Joseph Beuys is an artist who carried a deep anthropological message, having inspired a modern post war era respectful of the natural cycles. According to his individual mythology, his plane was shot down over Crimea while he was a pilot for the Luftwaffe during World War II. He was found by Tartar nomads who healed him, also giving him a strong sense of collectivity that marked the rest of his life. His concepts inspired me in the early hours of Trans Nature Art. Jean-Michel Basquiat is the youngest African American artist recognized in the United-States. He played a central role in bringing art to the streets by tagging the walls of New York. It’s the Swiss gallerist Bruno Bischofberger as well as the early deceased Thomas Ammann who brought this artist to global light. I shared the same school bench as Thomas Hammann before moving to the United-States. In this painting, I portray my two artistic heroes. I painted this piece in the early hours of Trans Nature Art, in Paris, Rue du Théâtre.


Stellephant

The sculpture, made in collaboration with Bernard Gitton, is composed of four towers (from left to right).

Tower n°1
Rifles and different objects were accumulated in suitcases. These are attached to a hand truck (devil in French). Of course, they represent elephant hunters’ suitcases as we could have found them a hundred years ago. Throughout a century of colonization, elephant hunting was a taboo. After a brief period of protecting them, elephants are being hunted again, specifically with the action of China in Africa: because of their phallic shape, their tusks are used as aphrodisiac powders in Asian countries. Moreover, these tusks represent a first class material for sculptors around the world.

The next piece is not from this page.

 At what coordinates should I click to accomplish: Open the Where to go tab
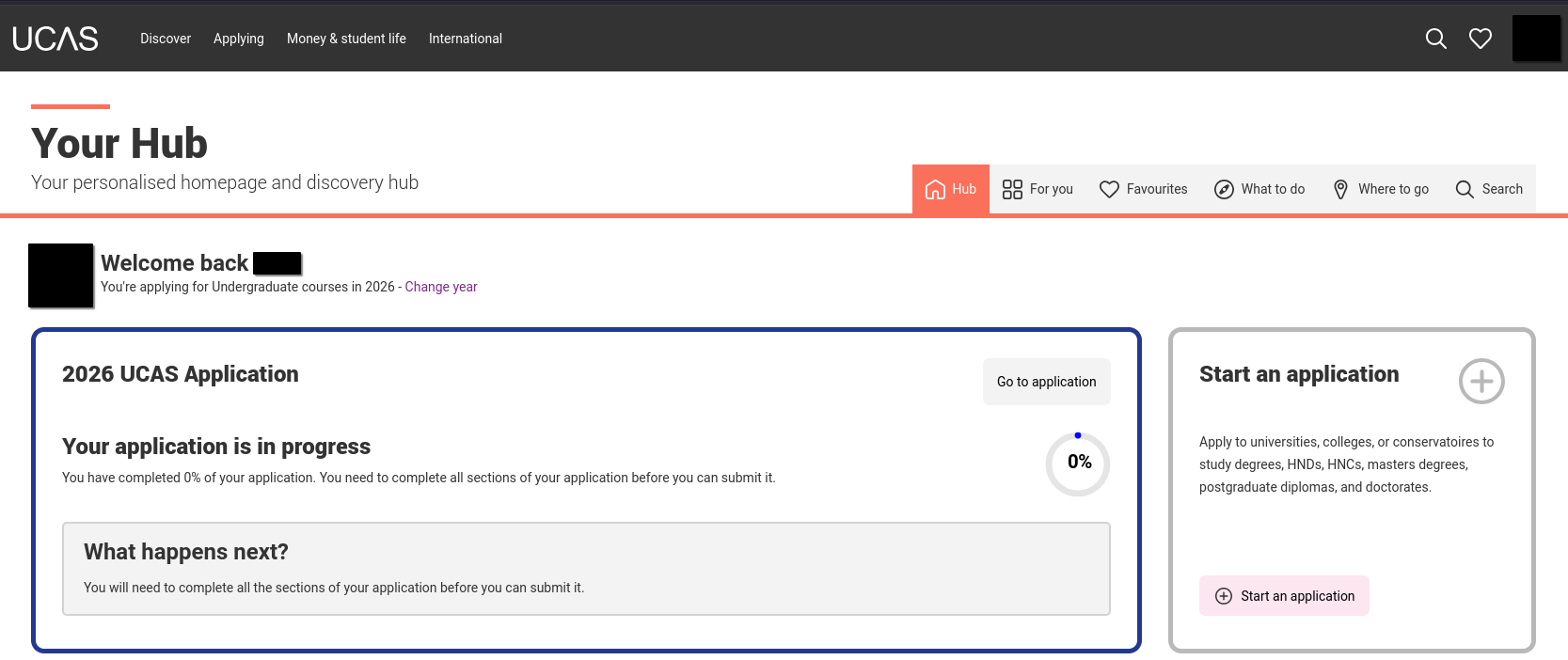point(1380,189)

Elephants therefore remain the victims of Man’s cupidity.

Tower n°2
On top of a very high table, we can see a Stellephant standing on two suitcases. This is the metaphor of elephants having moved to reserves, similarly to Native American Indians. Mankind and elephants need to learn to respect their mutual space. Elephants are pacific animals, but over the last years, many accidents occurred during which elephants attacked African villages, as if they had learnt that Mankind is a danger for them. (There is similar phenomenon occurring with Squids in the Gulf of Mexico.

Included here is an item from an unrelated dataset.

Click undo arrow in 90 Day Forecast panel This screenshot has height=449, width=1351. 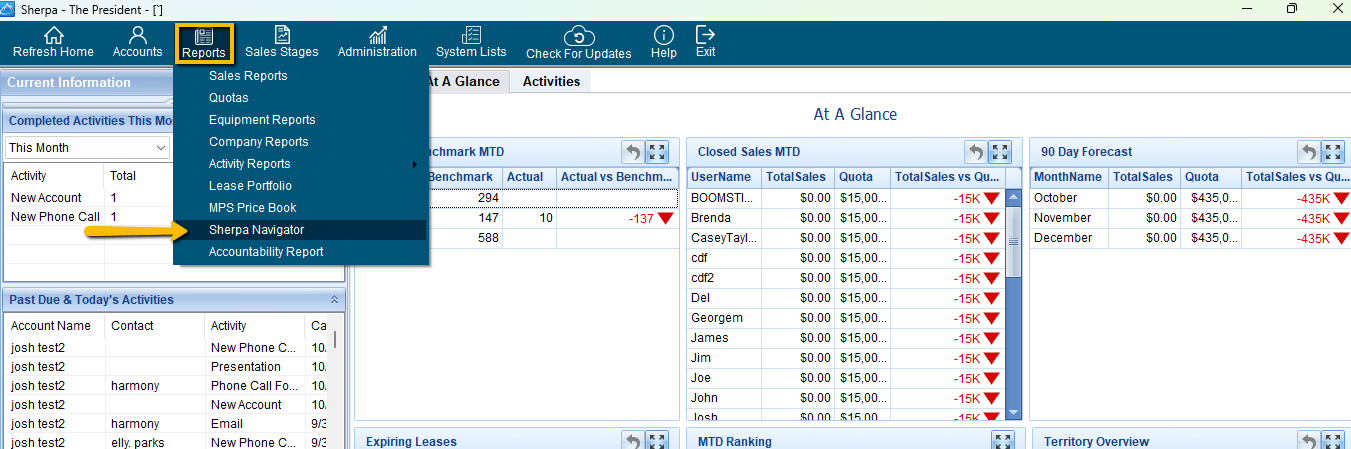[x=1309, y=152]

At the centre of the installation, a transparent panel lit by red diodes blinking sends a message to the viewer: “Stop, and think about this for a moment!”

Tower n°3
This is an interactive sculpture: Two wheels are installed on interrogatory chairs form WWII. When they turn, a magnet placed inside turns two small microphones on, as sensitive as a dog’s ear; inside of which magnetic waves are picked up.

Tower n°4
The electromagnetic waves picked up by the microphones are translated into sound by the computer inside the old radio from the 30s. This gives the elephant the power to trumpet his revolt and claim his right to exist.

Palexpo Geneva

Stellebee with stellewing

Bees are a fundamental key to nature’s renewal. Einstein himself reminds us that the end of bees means the end of humanity. As already in some countries, peasants rent out trucks loaded with beehives in order to pollinate their fields, that in China, fields are pollinated by hand due to the lack of “natural” bees and that in industrialized countries, bees loose the way back to their hives because of pesticides: let’s make sure we take care of them, in order for them to take care of us and our environment. This sculpture was made in collaboration with Martin Bühler, and runs with an original motor of Jean Tinguely. It found its place in the Touraine, in the collection of the Urban Community of Tours.